私は会社の中で「来たときよりも美しく」という言葉をよく使います。自分の子どもにもよく言ったりするんですが、好きなことをやってもいいわけですけど、少なくとも来たときよりも美しくしていこう、と。生まれたときよりも、いつか死ぬときに、少しでも世の中を、1mmでもいいから美しくして次にバトンを渡したいな、と思います。私はヤフーに入って20年になりますが、いつか必ず辞める日が来ます。辞める日に「俺が入った時よりも1mmくらいはいい会社になったなぁ」と言えるように貢献して辞めたいと思います。大事なことは一人ひとりの人が、自分がこの村に参加したときよりも美しくしていくこと、その100年の積み重ねが村をすごく変えていくのではないかと思います。

私自身もそうですし、皆さんもそうです。

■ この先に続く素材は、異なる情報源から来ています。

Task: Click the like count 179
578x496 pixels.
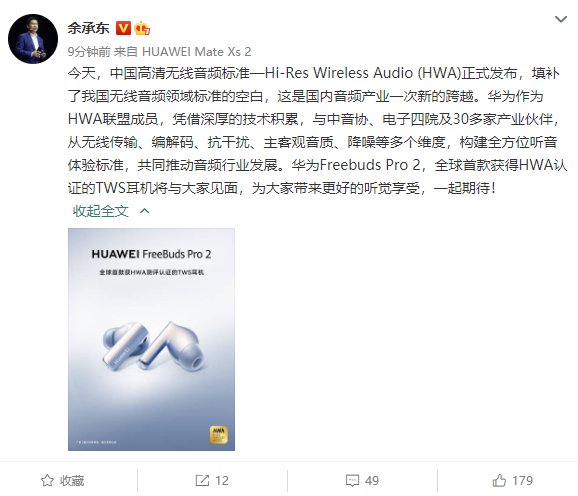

大事なことは、皆さんが「生まれたときよりも白馬村は美しくなりました」と言って次の世代に受け継げるようにすること。我々のご先祖様、先人が受け継いでくれてこういう素晴らしい村が残っているわけですよね。このバトンというものをここで途切れさせるのは、ものすごく良くないことだと思います。大事なことは、私たち自身が生まれたときよりも美しい村を残していく。白馬村の憲章に謳われている美しい村を残す。1mmでもいいから美しくする。それを次に残すというこがとても大事なのではないかと思います。

100年というのはすごく長いです。ただ一方で、長いように見えて、意外とすぐ来ます。今平均寿命は毎年どんどん長くなっています。私が生まれたときの日本人の平均寿命は73歳と習いました。今は84歳です。いろいろな医学データによると、このペースでいくと今年生まれた子どもは平均寿命が100歳を超えるそうです。今この中にもお子さんがいらっしゃる方がいると思いますが、100年後というのは皆さんのお子さんが生きている可能性もあります。長いようで短いです。だからこそ私は子どもが生まれたときよりも、我々自身が死ぬときに必ず美しくしてちゃんとバトンを渡す。その義務を果てしていくことを私も一村民としてやっていきたいと思います。

以上で私の基調講演を終わります。ありがとうございました。